- **Texto fornecido**
Perguntada sobre as dificuldades de ser artesã, Maria reflete sobre a importância da paciência nos processos de produção “não sei se eu chamaria de desafio, mas acho que uma das coisas mais importantes que você tem que ter para fazer artesanato é a paciência. É muito importante ter paciência para poder produzir, ficar sempre tentando para poder dizer ‘eu errei? vou começar novamente!’ Sempre tentar, nunca desistir”. Ela ainda expõe a questão da idade e sobre conciliar diversos afazeres. “Com a idade, com o tempo, o trabalho está se tornando mais cansativo, né? A mulher tem essa grande responsabilidade: trabalhar fora, o fazer doméstico, tentar conciliar uma profissão. Quando a gente é mais jovem, ainda tem uma facilidade maior, até mesmo na questão de administrar a sua vida, nas coisas diárias.”
Os períodos festivos
Maria José já trabalhou com diversos tipos de artesanato e costura: crochê, biscuit, bijuterias, ecobags, pesos de porta e mais, mas sinaliza que tem épocas do ano que precisa diversificar o trabalho para conseguir mais lucro. “Quando chega a época junina, por exemplo, você trabalha mais com alguns tipos de enfeite, que outros. Você vai diversificando, né? Se focar só numa coisa, às vezes não dá muito lucro, então chega período de festividades e você precisa procurar trabalhar com algumas coisas que sejam vendáveis, como laços, alguns enfeites de peito. Quando chega o Natal, aí tem que trabalhar com coisas natalinas: guirlandas, sinos, botas e outros tipos de produtos.
Precificação de produto: a não valorização do trabalho manual
Maria José aponta sobre a questão da precificação e dos problemas na valorização do trabalho do artesão. Ela expõe o fato dos preços das matérias primas estarem altos no mercado, o que encarece o produto final e muitas vezes o cliente não consegue compreender esse cálculo que é feito do valor do material, da mão de obra, dos custos e do lucro do artesão.

- **Registros extraídos**
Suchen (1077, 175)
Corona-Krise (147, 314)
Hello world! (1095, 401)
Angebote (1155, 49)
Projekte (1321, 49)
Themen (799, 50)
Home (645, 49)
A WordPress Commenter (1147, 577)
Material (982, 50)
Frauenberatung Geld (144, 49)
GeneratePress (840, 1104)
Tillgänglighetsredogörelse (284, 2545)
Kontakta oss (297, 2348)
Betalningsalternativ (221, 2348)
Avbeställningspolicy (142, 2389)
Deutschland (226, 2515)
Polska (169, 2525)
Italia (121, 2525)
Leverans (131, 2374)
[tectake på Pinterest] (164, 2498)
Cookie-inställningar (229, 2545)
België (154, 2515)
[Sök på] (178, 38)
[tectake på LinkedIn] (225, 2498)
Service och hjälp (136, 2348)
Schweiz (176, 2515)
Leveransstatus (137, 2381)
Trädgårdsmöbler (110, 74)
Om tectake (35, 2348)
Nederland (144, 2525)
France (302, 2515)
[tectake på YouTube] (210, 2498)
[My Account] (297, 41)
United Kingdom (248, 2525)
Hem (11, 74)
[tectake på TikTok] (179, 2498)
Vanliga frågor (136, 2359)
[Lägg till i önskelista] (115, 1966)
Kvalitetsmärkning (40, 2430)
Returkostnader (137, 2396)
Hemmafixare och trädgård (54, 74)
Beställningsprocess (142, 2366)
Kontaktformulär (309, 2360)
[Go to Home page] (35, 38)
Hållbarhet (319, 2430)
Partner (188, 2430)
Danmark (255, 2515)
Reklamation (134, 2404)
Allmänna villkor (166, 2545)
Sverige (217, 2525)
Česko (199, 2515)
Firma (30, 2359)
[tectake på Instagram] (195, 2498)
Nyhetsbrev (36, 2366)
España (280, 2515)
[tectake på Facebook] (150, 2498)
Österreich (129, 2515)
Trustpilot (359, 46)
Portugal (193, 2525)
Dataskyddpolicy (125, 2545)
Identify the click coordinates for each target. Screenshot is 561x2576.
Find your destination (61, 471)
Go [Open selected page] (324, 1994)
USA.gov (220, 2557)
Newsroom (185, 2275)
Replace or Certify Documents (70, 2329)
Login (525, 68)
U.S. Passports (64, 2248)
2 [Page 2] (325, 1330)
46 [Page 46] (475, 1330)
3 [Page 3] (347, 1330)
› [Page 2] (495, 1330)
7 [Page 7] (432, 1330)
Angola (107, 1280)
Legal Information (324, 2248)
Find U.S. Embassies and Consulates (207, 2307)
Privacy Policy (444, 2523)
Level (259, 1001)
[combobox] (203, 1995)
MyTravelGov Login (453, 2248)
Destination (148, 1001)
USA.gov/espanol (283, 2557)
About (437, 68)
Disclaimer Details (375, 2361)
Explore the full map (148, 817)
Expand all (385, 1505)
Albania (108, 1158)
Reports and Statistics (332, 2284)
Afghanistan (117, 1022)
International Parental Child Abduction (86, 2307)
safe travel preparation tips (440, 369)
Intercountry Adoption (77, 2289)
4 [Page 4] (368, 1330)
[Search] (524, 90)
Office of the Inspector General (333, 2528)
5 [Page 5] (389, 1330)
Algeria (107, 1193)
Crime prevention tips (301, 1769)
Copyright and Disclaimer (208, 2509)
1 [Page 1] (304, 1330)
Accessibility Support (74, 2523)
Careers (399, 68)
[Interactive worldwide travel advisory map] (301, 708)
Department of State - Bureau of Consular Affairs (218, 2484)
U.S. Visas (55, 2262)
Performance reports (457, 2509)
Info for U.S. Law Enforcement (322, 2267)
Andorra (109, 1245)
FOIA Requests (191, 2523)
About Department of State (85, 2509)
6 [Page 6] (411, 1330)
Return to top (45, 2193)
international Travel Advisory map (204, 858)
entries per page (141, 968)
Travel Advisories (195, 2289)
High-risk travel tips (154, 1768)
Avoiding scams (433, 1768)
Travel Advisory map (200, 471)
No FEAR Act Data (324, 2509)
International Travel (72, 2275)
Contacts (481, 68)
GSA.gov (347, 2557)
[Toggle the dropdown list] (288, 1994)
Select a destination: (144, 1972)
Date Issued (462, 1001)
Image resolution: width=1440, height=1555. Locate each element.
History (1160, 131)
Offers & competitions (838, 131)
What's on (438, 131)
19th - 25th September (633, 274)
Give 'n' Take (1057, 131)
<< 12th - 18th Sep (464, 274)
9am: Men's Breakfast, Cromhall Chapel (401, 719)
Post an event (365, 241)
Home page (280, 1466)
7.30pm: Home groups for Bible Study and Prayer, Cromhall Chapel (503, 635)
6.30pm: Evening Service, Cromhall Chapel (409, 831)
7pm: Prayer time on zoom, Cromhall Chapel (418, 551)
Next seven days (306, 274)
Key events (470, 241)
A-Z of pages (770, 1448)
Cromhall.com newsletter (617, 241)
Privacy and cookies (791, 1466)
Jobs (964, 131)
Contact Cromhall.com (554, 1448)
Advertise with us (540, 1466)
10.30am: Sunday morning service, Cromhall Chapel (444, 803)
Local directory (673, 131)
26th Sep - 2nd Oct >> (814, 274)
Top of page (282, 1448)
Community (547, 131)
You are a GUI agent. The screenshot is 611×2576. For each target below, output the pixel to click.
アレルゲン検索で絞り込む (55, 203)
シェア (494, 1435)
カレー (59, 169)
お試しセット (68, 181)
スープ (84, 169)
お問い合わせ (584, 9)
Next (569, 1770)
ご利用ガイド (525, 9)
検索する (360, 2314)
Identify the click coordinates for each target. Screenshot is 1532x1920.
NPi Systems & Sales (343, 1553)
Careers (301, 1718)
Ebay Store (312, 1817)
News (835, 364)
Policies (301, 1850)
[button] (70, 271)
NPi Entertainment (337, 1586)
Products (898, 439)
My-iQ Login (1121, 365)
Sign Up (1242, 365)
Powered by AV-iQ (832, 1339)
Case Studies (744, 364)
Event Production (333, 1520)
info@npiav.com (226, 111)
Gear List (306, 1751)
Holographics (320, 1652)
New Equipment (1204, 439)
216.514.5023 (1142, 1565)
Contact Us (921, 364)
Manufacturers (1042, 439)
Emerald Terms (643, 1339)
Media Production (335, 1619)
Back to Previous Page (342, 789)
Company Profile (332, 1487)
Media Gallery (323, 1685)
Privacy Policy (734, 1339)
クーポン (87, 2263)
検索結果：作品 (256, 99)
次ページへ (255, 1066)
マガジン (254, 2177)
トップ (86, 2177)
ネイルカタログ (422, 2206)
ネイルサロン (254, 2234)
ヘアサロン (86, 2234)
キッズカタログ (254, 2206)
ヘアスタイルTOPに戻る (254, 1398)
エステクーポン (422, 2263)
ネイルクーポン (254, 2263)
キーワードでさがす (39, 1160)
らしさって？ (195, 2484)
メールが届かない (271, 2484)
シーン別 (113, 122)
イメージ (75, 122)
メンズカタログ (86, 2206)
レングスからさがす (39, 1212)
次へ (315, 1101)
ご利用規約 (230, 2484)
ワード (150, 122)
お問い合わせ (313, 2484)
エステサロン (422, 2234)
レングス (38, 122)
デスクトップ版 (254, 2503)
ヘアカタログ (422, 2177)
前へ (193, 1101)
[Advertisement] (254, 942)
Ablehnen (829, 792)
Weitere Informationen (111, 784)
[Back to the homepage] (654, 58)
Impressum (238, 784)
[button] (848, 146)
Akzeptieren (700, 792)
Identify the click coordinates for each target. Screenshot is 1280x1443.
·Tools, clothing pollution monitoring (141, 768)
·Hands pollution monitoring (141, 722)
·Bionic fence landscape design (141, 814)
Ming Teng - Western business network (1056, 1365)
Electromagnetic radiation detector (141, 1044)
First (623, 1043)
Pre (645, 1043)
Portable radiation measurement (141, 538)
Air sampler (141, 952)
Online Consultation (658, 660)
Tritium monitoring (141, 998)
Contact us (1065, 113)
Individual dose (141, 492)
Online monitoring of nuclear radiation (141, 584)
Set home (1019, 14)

- **Tarefas solicitadas**
1/ Indique se cada afirmação está de acordo com o texto sobre a artesã Maria José, respondendo sim ou não e citando literalmente o trecho que decide: (a) Maria José considera a paciência uma das coisas mais importantes para fazer artesanato; (b) segundo ela, o trabalho fica menos cansativo com a idade; (c) no Natal, ela trabalha com laços e enfeites de peito.
2/ Retome o texto sobre a artesã Maria José e dê-lhe continuidade a partir da última frase apresentada.
Os registros constituem material à parte, sem relação com o texto.

- **Em resposta**
1/
(a) Sim: “uma das coisas mais importantes que você tem que ter para fazer artesanato é a paciência”.
(b) Não: “Com a idade, com o tempo, o trabalho está se tornando mais cansativo, né?”
(c) Não: “Quando chega o Natal, aí tem que trabalhar com coisas natalinas: guirlandas, sinos, botas e outros tipos de produtos.”

2/
Ela ainda sinaliza que é muito detalhista e que preza pela qualidade do produto que vende. “Uma coisa que eu gosto muito é de manter a qualidade do trabalho do material que uso para produzir. Eu não gosto de fazer uma peça, um trabalho, que quando eu vendo, o cliente reclama depois. Por exemplo, um pano de prato, eu faço também pano de prato com barrinhas, aí você compra uma tricolina que desbota, o cliente vai e reclama. Então, eu sempre vou procurando um material de qualidade. Porque também valoriza a peça, né?”
Artesanato e sustentabilidade
Maria José evidencia a questão do artesanato no reaproveitamento de materiais que de início, iriam para o lixo. “Com o artesanato, conseguimos aproveitar muito material que seria jogado fora. Hoje, conseguimos produzir tricô com os fios de malha, fazer bolsas com retalhos de tecidos, fuxicos para fazer tapetes e decorações. Mas tem a questão de que, hoje em dia, nada mais é dado, até essas sobras de materiais são vendidos. Antigamente era muito comum ir nas fábricas e pegar os retalhos de tecido para produzir, hoje em dia, querem nos vender até as sobras.”
O saber manual
Perguntada sobre a valorização dos saberes manuais do artesanato hoje em dia, Maria José reflete. “Eu acho que uma pessoa da minha idade, para a época em que comecei a fazer artesanato, hoje não iria procurar isso como uma ocupação, ou pensar em ganhar uma rendinha. A gente vê que os jovens estão muito mais ligados à internet. As pessoas não tem mais aquele elo assim de ficar fazendo algum tipo
de trabalho manual, né? Elas ficam procurando coisas que acham mais fácil, do que os desafios de tentar fazer alguma coisa que elas pensam que é difícil, mas que, se tentassem, veriam que é muito mais fácil do que imaginam.”
À medida que o mundo avança em ritmo acelerado, onde a produção em massa e a digitalização parecem dominar cada aspecto da vida cotidiana, as histórias de artesãos como Maria José oferecem uma visão inspiradora. O artesanato não é só para ganhar dinheiro, é também uma forma de arte. A jornada de Maria demonstra um profundo compromisso com a preservação desse conhecimento milenar. Apesar de enfrentar obstáculos, como a valorização do trabalho manual e as dificuldades econômicas, a resiliência e a paixão dos artesãos são um exemplo poderoso do valor da dedicação pessoal. Em um cenário onde a produção desenfreada muitas vezes eclipsa o artesanal, é essencial reconhecer e apoiar essas habilidades que ajudam a embelezar o cotidiano.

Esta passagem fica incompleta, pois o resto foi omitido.